1. An electrical coolant pump for conveying coolant in a vehicle, comprising: a pump housing with a pump chamber in which a pump impeller is rotatably received, an inlet and an outlet which are connected to the pump chamber; a shaft rotatably mounted on the pump housing, wherein the pump impeller is fixed to the shaft; a coolant-lubricated radial sliding bearing disposed between the pump impeller and a radially outer rotor providing a radial support of the shaft; a dry-running electric motor with a radially inner stator and the radially outer rotor is received in a motor chamber, the motor chamber being separated from the pump chamber; a shaft seal disposed between the radial sliding bearing and the motor chamber; wherein the rotor is formed in a bell shape, the inner surface of the rotor faces the shaft seal and is fixed with the shaft seal in an axially overlapping manner on the shaft; and the motor chamber has an opening toward atmosphere which is closed by a liquid-tight and vapour-permeable pressure equalisation membrane.

2. The electrical coolant pump according to claim 1, wherein an axial support of the shaft is provided by an axial sliding bearing disposed upstream of the pump impeller in a flow direction of the coolant.

3. The electrical coolant pump according to claim 1, wherein an axial sliding bearing is formed by a free end of the shaft and by a run-up surface on the pump housing, on a pump cover.

4. The electrical coolant pump according to claim 1, wherein the shaft seal has at least two sealing lips for dynamic sealing on the shaft circumference which are oriented in a sealing manner toward at least one axial side.

5. The electrical coolant pump according to claim 1, wherein the pump housing has at least one lubrication channel which connects the pump chamber to a rear end of the radial sliding bearing opposite from the pump chamber.

6. The electrical coolant pump according to claim 5, wherein the at least one lubrication channel includes at least one filter.

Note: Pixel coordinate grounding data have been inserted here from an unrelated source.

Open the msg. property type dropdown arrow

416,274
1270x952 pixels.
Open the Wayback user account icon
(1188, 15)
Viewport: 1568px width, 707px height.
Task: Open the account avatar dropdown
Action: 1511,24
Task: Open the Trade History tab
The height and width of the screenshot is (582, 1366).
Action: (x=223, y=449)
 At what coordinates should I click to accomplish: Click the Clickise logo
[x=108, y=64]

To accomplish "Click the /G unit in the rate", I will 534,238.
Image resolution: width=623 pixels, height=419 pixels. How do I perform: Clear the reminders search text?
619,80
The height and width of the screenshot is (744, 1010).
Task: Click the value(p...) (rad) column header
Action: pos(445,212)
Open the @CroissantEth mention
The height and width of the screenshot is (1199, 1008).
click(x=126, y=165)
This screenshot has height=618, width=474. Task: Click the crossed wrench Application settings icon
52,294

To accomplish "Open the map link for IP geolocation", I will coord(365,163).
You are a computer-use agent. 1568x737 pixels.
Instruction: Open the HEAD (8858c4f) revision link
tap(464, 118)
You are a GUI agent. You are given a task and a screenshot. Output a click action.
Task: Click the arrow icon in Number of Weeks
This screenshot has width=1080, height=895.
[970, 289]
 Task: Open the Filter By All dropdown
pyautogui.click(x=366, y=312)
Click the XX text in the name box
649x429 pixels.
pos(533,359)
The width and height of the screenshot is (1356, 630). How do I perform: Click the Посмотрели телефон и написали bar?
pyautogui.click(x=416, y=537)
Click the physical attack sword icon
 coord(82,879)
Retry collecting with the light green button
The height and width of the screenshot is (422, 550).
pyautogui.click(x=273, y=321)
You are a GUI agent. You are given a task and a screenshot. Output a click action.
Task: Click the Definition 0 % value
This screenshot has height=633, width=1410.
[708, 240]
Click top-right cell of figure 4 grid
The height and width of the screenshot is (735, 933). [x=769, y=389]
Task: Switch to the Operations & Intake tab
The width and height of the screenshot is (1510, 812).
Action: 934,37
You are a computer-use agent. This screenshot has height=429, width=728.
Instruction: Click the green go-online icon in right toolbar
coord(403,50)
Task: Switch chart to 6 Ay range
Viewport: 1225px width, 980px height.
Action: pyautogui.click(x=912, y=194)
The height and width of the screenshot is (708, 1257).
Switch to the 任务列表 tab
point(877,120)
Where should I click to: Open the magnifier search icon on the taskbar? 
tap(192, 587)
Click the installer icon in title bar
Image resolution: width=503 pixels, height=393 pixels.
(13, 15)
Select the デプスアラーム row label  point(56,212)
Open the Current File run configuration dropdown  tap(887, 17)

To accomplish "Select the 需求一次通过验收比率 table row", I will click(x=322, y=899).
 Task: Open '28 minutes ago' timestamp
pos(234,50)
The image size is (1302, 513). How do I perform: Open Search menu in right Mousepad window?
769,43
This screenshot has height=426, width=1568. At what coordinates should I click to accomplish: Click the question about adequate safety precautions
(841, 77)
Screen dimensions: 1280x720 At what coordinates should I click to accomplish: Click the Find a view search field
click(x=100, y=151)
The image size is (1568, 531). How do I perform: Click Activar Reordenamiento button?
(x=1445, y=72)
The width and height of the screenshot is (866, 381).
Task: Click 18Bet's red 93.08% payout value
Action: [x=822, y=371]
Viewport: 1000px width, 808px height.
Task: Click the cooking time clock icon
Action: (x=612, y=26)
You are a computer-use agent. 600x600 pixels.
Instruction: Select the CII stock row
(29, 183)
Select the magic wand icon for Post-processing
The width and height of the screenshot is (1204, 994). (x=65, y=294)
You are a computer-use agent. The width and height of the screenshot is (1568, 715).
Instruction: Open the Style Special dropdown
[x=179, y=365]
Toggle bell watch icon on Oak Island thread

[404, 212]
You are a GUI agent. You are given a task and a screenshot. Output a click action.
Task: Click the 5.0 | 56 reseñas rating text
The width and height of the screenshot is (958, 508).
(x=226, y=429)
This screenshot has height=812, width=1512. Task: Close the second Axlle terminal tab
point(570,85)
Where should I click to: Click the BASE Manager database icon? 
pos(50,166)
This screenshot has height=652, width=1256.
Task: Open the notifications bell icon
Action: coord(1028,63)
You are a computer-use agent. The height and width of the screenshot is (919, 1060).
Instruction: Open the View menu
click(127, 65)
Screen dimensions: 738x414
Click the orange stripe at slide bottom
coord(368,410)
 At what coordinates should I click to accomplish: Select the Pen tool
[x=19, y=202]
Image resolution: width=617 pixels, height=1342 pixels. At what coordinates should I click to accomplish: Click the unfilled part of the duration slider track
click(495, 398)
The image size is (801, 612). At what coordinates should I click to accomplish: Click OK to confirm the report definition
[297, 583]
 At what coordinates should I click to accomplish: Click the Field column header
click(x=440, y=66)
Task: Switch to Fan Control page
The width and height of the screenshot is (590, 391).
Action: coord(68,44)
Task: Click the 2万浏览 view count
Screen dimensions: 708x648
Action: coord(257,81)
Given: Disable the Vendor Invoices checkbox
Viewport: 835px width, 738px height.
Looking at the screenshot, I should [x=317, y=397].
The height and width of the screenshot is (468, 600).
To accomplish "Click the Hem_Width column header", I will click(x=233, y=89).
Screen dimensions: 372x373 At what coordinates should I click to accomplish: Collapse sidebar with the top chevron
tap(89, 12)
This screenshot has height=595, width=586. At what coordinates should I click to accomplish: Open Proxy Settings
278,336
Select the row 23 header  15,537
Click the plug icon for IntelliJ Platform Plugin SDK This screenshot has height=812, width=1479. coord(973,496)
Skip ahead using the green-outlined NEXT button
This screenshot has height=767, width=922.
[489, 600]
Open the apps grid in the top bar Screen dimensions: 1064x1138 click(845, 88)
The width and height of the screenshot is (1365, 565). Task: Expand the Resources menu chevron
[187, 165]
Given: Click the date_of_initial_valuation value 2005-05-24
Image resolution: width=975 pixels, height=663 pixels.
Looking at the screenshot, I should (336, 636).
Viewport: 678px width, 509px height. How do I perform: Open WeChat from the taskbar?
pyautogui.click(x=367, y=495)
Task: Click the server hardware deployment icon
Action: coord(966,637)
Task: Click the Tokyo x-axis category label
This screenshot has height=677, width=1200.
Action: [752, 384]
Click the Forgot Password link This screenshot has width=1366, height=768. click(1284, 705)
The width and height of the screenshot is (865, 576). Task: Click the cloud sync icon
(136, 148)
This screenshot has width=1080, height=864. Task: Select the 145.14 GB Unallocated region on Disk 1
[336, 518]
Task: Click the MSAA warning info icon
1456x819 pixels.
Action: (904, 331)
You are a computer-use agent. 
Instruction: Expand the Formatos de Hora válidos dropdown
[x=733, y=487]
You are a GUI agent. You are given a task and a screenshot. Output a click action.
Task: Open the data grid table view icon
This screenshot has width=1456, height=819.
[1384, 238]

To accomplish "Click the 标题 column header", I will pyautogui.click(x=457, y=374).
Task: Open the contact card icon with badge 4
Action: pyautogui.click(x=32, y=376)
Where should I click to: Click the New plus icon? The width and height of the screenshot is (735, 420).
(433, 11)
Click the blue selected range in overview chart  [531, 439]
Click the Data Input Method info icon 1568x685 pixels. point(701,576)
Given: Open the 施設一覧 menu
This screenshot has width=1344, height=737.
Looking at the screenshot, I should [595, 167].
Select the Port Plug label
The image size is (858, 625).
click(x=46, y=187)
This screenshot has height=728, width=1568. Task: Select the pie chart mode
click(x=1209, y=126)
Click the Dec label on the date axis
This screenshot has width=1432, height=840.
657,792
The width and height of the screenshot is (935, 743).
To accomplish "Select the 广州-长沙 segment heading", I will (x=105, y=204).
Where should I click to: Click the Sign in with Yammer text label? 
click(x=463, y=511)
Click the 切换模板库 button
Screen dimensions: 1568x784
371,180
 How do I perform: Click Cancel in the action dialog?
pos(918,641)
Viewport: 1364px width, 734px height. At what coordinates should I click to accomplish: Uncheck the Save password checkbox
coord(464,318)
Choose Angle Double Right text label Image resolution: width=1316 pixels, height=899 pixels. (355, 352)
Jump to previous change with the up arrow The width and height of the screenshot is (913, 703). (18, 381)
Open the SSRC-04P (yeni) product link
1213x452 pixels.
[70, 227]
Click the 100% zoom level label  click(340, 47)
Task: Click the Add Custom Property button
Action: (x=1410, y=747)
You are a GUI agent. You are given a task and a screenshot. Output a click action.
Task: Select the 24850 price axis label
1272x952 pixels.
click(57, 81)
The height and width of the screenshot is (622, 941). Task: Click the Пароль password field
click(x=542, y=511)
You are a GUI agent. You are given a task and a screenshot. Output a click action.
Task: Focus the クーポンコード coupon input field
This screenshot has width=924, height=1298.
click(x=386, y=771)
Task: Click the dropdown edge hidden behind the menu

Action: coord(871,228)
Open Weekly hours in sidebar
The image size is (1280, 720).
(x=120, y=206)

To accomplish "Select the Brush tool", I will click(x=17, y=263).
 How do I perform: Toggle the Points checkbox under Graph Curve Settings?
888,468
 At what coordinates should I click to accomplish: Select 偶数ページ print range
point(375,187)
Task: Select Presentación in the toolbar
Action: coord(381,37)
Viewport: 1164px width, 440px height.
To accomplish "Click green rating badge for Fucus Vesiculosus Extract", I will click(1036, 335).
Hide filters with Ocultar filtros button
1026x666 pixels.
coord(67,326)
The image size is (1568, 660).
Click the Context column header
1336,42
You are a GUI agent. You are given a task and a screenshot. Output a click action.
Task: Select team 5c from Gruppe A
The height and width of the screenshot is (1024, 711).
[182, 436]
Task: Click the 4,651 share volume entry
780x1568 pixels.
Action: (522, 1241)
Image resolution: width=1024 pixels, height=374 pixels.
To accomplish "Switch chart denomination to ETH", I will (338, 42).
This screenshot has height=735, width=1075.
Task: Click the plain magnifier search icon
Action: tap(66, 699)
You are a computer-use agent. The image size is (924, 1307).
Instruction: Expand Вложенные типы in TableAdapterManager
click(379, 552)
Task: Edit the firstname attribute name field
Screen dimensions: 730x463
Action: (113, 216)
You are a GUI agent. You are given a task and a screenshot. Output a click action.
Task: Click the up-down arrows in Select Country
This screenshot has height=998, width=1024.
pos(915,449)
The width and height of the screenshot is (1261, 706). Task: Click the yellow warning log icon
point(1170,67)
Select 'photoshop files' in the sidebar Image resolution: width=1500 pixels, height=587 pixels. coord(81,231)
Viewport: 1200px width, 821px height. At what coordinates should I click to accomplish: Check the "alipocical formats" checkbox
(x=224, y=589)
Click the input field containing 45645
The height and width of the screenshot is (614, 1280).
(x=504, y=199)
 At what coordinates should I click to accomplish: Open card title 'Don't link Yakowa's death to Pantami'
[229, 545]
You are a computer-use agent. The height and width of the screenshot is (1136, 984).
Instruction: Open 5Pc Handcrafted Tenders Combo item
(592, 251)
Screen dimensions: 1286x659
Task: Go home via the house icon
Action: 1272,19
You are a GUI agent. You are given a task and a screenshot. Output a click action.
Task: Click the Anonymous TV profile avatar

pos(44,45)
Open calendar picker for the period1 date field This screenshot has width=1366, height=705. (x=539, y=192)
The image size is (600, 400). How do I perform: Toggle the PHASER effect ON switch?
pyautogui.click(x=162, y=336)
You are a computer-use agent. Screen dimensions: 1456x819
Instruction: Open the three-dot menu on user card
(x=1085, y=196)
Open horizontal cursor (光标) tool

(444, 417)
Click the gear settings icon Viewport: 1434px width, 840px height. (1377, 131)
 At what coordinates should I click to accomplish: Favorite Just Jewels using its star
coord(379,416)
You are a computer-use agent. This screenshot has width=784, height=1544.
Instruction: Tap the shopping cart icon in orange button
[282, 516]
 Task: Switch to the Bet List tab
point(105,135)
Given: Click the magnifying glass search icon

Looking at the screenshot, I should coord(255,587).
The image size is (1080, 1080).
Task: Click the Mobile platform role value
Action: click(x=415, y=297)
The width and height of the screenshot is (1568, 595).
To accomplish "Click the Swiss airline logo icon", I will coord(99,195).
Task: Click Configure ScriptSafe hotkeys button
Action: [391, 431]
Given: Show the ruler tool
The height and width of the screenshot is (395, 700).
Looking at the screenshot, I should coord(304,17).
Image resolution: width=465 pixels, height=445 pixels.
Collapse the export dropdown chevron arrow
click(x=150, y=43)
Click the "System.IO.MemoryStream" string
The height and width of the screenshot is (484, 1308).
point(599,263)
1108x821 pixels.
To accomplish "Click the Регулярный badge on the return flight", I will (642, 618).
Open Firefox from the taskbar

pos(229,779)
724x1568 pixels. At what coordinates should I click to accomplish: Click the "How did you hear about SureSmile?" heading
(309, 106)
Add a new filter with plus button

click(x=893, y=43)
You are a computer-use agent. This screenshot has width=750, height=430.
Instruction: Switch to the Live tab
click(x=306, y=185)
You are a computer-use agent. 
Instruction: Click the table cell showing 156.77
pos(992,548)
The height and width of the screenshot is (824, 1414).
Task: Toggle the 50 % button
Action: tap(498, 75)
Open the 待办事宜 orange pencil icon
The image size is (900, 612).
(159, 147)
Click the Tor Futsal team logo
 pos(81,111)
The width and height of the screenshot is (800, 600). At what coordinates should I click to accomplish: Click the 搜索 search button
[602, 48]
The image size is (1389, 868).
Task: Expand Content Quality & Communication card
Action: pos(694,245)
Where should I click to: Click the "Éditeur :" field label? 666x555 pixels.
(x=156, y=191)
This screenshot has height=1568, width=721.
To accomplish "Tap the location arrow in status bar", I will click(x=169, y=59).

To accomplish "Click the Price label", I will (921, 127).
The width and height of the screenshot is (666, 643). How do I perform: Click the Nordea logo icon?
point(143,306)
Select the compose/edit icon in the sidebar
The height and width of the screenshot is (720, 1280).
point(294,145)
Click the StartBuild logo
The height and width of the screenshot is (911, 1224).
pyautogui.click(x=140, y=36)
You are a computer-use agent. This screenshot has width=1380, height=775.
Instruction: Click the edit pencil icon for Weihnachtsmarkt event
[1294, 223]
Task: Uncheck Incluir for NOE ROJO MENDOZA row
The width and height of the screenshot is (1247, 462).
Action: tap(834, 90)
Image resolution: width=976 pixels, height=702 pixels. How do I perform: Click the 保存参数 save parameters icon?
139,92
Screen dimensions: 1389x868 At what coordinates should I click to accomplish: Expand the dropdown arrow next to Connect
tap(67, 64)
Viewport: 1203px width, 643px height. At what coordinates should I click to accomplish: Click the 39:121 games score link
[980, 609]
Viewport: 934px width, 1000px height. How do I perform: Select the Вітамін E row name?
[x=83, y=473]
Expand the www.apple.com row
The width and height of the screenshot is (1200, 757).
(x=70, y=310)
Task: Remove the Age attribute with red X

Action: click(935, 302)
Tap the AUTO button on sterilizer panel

7. The electrical coolant pump according to claim 1, wherein the stator of the electric motor is disposed to axially overlap the at least one lubrication channel.

8. A method of operating an electrical coolant pump according to claim 1, comprising operating the electrical coolant pump as an auxiliary water pump in a coolant-carrying system in a vehicle with an internal combustion engine and a main water pump.

Description

DESCRIPTION OF THE DRAWING

(1) The invention is described below based on an exemplary embodiment with reference to the drawing of FIG. 1.

(2) As may be seen in the axial sectional views in FIG. 1, a pump housing 1 includes an intake socket 16 and a pressure socket 17 illustrated on the left side, which lead into the pump chamber 10. The intake socket 16 serves as a pump inlet which is put on an open, axial end of the pump housing 10 in the shape of a separate pump cover 11 and which leads toward an end face of a pump impeller 2 fixed on a shaft 4. The circumference of the pump chamber 10 is surrounded by a spiral housing leading tangentially to a pressure socket 17 that forms a pump outlet.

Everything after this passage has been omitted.